研究課題別中間評価結果

1.研究課題名
強磁場における物質の挙動と新素材の創製
2.研究代表者名
本河 光博 (東北大学金属材料研究所 教授)
3.研究概要
 本研究では、強磁場中で磁場配向効果と磁気浮上効果を用い、物質合成や結晶成長、無容器の結晶成長や溶融を行なう。配向効果によって通常とは異なるものができる可能性が有り、また磁気浮上効果によって実験室で宇宙計画に有る様な浮揚実験ができる可能性を秘めている。本研究では、1)30 T(テスラ)級の強磁場中で重力に逆らって浮揚した状態、即ち新しい極限環境中、及び2)10〜15 Tながら口径の大きい磁場中での高温・高圧・長期間の極限環境中において、結晶成長や化学反応、物質合成等を行ない、新しい機能をもった磁性体、超伝導体などの素材を創製する。この他、強磁場研究の推進のため、新型大口径マグネットの開発を計画している。
4.中間評価結果
4−1.研究の進捗状況と今後の見込み
 主な研究実施内容として、1)磁気浮上を利用したガラス、イオン性物質、有機物質等を容器と無接触で溶解・凝固させる実験、及び2)磁気配向を利用した良質の高温超伝導体、タンパク質単結晶、有機物薄膜、磁性薄膜等の作製と評価を行なっており、この他に新たな強力磁石として大口径無冷媒超伝導マグネットを開発中である。これら全てに於いて予定通り研究が進んでいる。

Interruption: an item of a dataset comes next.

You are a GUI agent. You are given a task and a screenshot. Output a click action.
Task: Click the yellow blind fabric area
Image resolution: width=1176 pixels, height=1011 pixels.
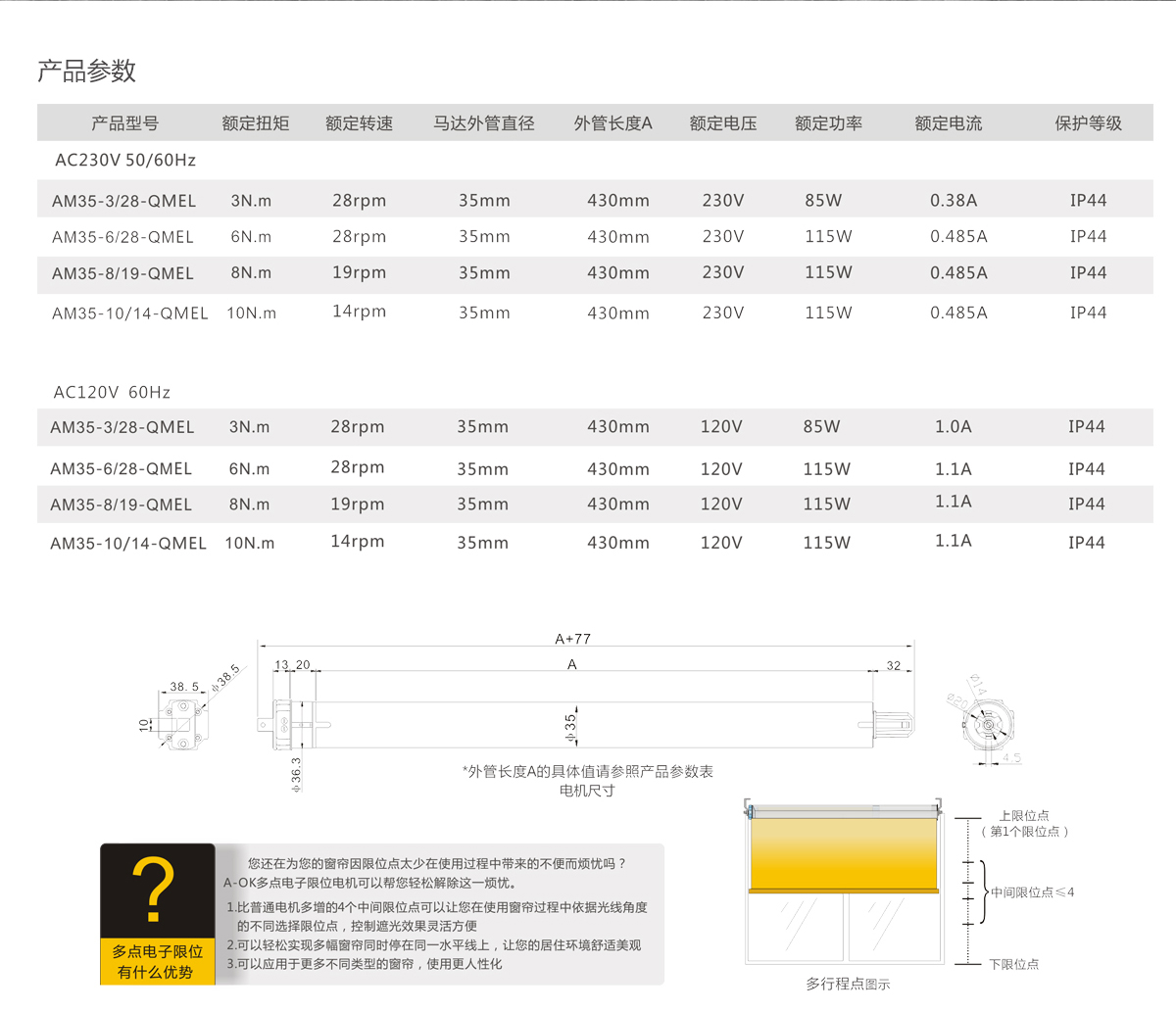844,852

 球状ガラス、高温超伝導体、タンパク質結晶、ポリピロールの合成、作製など、すでに幾つかの成果を挙げている。磁気浮上では引き続き、Na2O-TeO2系のガラスを対象に溶融・凝固の実験を行なう。磁気配向では、超伝導体YBCOやBi-2212の特性向上を目指した実験を行なう他、磁場中でのYBCOの成膜を図る。また、磁場中で電気化学的機能性を持つポリピロール膜や磁性材料の窒化鉄薄膜を作製し、特性と磁場との関係を明らかにする。新型マグネットの開発では、360 mmの大口径を持ち8 T以上の磁場を発生できる無冷媒超伝導マグネットを平成13年6月頃に完成させる予定である。
4−2.研究成果の現状と今後の見込み
 磁気浮上とレーザ加熱により、完全球形の大きくは数mmφ、小さくは500 nmφ程のガラス球を作成した。球形ガラス微粒子は放射線医学の用途が期待される。磁場中でのBi-2212の結晶成長が、臨界電流密度Jcの向上に非常に有効であることを明らかにした。Bi-2212材の品質向上は超伝導工学上重要であることから、この方面の注目を集めている。大口径無冷媒超伝導マグネットは注目に値する世界に先駆けての高性能マグネットである。
 今後とも強磁場中でYBCOやBi-2212の超伝導体素材、機能性高分子膜、磁性薄膜、タンパク質単結晶等を作製する研究が続けられ、これらの品質向上と磁場との関係が明らかにされる。
 大口径無冷媒超伝導マグネットと既存の水冷マグネットを組み合わせることにより、口径52 mmφ、磁場23〜24 Tを発生できる世界初の無冷媒ハイブリッドマグネットを形成することができる。この装置により磁気浮上力〜3000 T2/mを発生でき、磁気浮上による無容器溶解の研究を本格的に行えるようになる。無冷媒ハイブリッドマグネットは、組み合わせの両マグネットの改良により、将来は30 Tの発生が見込める。
4−3.総合的評価
 当研究チームは世界一流の強磁場発生技術ならびにその開発力を具え、それを基盤として強磁場中における諸物質の生成反応、素材の品質向上への磁場の応用等の研究を幅広く行なっている。既に種々の成果を挙げて来ており、これからも期待に添って成果を挙げて行くことと予想される。